[2601.09605] Sim2real Image Translation Enables Viewpoint-Robust Policies from Fixed-Camera Datasets
Summary
The paper presents MANGO, a novel image translation method that enhances viewpoint robustness in robot manipulation policies using fixed-camera datasets, outperforming existing methods.
Why It Matters
As robotics increasingly relies on vision-based policies, addressing the challenges posed by varying camera viewpoints is crucial. MANGO's approach allows for effective training with limited real-world data, improving the adaptability of robotic systems in diverse environments.

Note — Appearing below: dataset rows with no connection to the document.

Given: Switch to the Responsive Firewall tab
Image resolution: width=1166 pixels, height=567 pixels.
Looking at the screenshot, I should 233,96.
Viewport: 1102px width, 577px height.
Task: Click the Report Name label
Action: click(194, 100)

This research contributes to advancing robotics and AI by enabling more reliable and versatile manipulation capabilities.
Key Takeaways
- MANGO employs a segmentation-conditioned InfoNCE loss to enhance image translation.
- The method significantly improves success rates in real-world manipulation tasks by over 40 percentage points.
- MANGO requires only a small amount of real-world data to generate diverse viewpoints.
- The approach addresses the sim2real challenge effectively, bridging the gap between simulated and real-world data.
- This research highlights the importance of viewpoint consistency in training robust robotic policies.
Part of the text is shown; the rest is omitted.